*WHAT THE TASK REQUIRES:*
Filter by the string "beside": return the lines of the material that contain it.

═════ RECORDS ═════

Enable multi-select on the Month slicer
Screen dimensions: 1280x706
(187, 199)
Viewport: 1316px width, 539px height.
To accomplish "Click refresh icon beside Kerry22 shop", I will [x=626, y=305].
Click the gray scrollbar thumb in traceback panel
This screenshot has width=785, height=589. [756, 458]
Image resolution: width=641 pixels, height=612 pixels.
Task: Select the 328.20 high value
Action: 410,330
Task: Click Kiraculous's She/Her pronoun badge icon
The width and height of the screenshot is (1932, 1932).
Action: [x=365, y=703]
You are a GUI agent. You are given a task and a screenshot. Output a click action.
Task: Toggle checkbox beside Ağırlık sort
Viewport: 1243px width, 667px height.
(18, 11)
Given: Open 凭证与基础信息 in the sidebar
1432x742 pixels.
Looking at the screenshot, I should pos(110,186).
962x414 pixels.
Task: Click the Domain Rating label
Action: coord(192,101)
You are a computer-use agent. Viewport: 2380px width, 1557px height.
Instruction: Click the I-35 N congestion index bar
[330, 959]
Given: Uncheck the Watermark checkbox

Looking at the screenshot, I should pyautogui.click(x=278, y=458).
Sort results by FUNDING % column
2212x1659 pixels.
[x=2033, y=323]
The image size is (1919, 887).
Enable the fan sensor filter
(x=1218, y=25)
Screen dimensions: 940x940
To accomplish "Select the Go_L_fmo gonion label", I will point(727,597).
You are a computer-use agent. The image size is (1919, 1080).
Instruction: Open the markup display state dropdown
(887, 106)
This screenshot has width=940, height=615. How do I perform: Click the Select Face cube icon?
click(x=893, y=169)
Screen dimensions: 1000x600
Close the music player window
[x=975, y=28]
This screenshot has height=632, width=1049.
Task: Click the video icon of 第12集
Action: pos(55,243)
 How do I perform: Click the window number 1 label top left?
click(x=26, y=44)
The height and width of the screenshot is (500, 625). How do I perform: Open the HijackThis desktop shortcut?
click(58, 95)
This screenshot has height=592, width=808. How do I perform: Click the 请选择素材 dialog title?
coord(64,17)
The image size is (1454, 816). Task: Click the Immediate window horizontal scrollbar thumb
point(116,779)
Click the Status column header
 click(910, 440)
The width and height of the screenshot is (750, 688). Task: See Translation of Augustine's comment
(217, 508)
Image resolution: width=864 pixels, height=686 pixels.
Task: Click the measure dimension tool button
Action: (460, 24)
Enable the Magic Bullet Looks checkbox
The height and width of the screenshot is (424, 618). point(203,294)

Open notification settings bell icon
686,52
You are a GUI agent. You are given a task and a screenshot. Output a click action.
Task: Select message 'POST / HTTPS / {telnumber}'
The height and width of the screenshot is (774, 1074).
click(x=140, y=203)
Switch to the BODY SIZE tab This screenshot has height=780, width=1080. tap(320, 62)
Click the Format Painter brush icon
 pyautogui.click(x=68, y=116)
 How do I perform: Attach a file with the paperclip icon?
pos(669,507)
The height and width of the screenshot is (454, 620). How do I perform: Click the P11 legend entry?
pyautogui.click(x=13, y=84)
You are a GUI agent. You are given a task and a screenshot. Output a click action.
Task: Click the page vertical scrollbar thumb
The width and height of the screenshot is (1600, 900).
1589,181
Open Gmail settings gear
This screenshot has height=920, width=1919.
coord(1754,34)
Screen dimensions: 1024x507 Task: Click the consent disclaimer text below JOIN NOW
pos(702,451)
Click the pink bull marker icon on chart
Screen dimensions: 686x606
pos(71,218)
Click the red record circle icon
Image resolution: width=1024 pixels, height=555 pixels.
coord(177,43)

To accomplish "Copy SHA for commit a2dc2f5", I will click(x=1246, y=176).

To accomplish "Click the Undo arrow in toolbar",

═════

*REPLY:*
To accomplish "Click refresh icon beside Kerry22 shop", I will [x=626, y=305].
Task: Toggle checkbox beside Ağırlık sort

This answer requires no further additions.